• Compito 1: Secondo il brano su Travaglio, per quale reato e a quale pena è stato condannato in via definitiva Alessandro Sallusti?
• Compito 2: Elenca, per favore, tutte le persone citate con nome e cognome nel brano su Travaglio.
• Compito 3: Riprendi il brano su Travaglio da dove si ferma e prosegui il testo.

───── Brano fornito

I lettori di Marco Travaglio sono quasi sempre suoi fan. Come tali, credono ciecamente in quel che scrive. Sarà pertanto difficile, se non impossibile, convincerli che a volte anche Travaglio sbaglia. Il tema, però, merita comunque un generoso, per quanto inutile tentativo. Oggi, per esempio, il vicedirettore del Fatto quotidiano nel suo editoriale scrive alcune inesattezze.

Nell’articolo, puntualmente livoroso nei confronti del Quirinale e di Alessandro Sallusti, se la prende non tanto con il direttore del Giornale, condannato definitivamente per diffamazione aggravata a 14 mesi di reclusione, quanto con il capo dello Stato che pare stia ipotizzando un provvedimento di grazia.

Travaglio contesta preventivamente ogni atto di clemenza che dovesse arrivare dal Colle. Legittimo, dal suo tetragono punto di vista. Ma a tratti fa confusione. Leggiamo.

Nell’editoriale, Travaglio scrive che la Costituzione «non conferisce al presidente della Repubblica alcun potere di sindacare le sentenze definitive». Prima, pretestuosa confusione: non si tratta di sindacare alcunché. In base all’articolo 87 della Costituzione il presidente «può concedere grazia e commutare le pene», ovviamente se queste sono definitive.

Travaglio aggiunge che il capo dello Stato, «come presidente del Consiglio superiore della magistratura, è chiamato a votare sui procedimenti disciplinari contro questo o quel magistrato: ma per infrazioni deontologiche, non per il merito delle loro sentenze». E questo è un errore: non è mai accaduto che un presidente della Repubblica partecipasse al voto della sezione disciplinare del Csm.

Infine, Travaglio scrive che non ci sono precedenti per una grazia a condannati «senza che avessero scontato una parte di pena». Qui Travaglio accenna con qualche omissione al caso di Lino Jannuzzi: giornalista (e parlamentare), come Sallusti condannato per diffamazione dalla Cassazione. Nel suo caso, il rischio di reclusione divenne concreto nel 2002, dopo una condanna a poco più di 5 mesi per le parole che Jannuzzi aveva scritto sui magistrati che avevano incarcerato Enzo Tortora in base a prove poi risultate inconsistenti: gli aggettivi usati da Jannuzzi vennero ritenuti diffamatori perché i togati coinvolti nello scandalo non erano (né, inspiegabilmente, sono) mai stati sottoposti a inchieste.

──────────
───── Dati mostrati

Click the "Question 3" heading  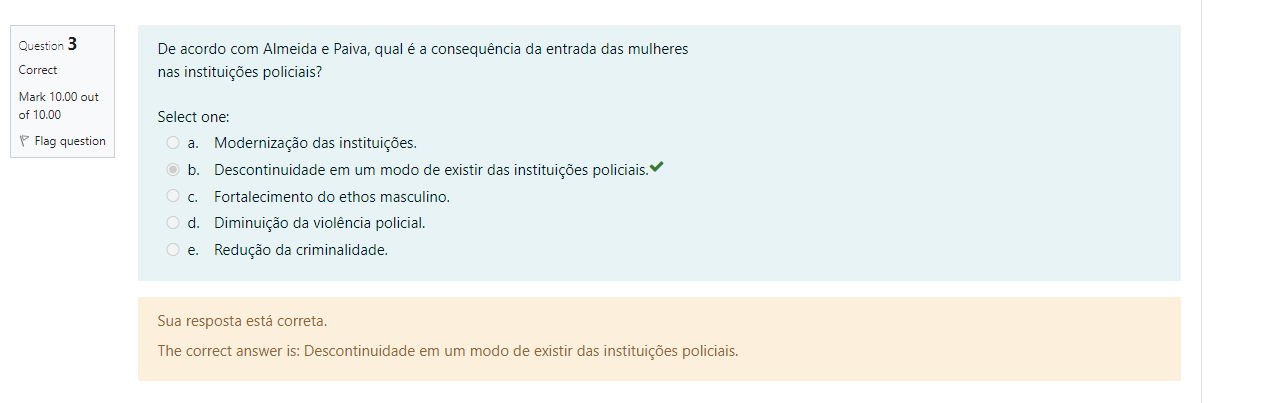[48, 45]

──────────

• Risposta all'esercizio 1: Per diffamazione aggravata, a 14 mesi di reclusione.

• Risposta all'esercizio 2: Marco Travaglio, Alessandro Sallusti, Lino Jannuzzi, Enzo Tortora

• Risposta all'esercizio 3:
Travaglio accenna che Jannuzzi rischiava il carcere perché stava per «superare i 3 anni di cumulo di pena» e perché stavano per arrivare «altre condanne (Jannuzzi aveva diffamato a manetta)». 
Il giornalista-senatore di Forza Italia, però, riuscì a evitare il carcere non per una grazia, ma per l'immunità di cui godeva in quanto componente del Consiglio d’Europa. Nel suo caso, dopo mille polemiche, l’esecuzione della pena fu sospesa per oltre 2 anni e l'ordine di carcerazione venne revocato esclusivamente per quel motivo «diplomatico-politico».

Nel giugno 2004, quando poi le immunità decaddero, Jannuzzi fu effettivamente costretto a scontare la pena, che però venne immediatamente trasformata in detenzione domiciliare dal Tribunale di sorveglianza di Milano: il giornalista-senatore poteva uscire di casa dalle 8 alle 19 per i suoi obblighi parlamentari e gli fu vietato di lasciare l'Italia senza l’autorizzazione del giudice. Solo in quel momento, e cioè di fronte al caso di un parlamentare recluso per reati d’opinione, il 16 febbraio 2005 l’allora presidente Carlo Azeglio Ciampi firmò un provvedimento di grazia a favore di Jannuzzi.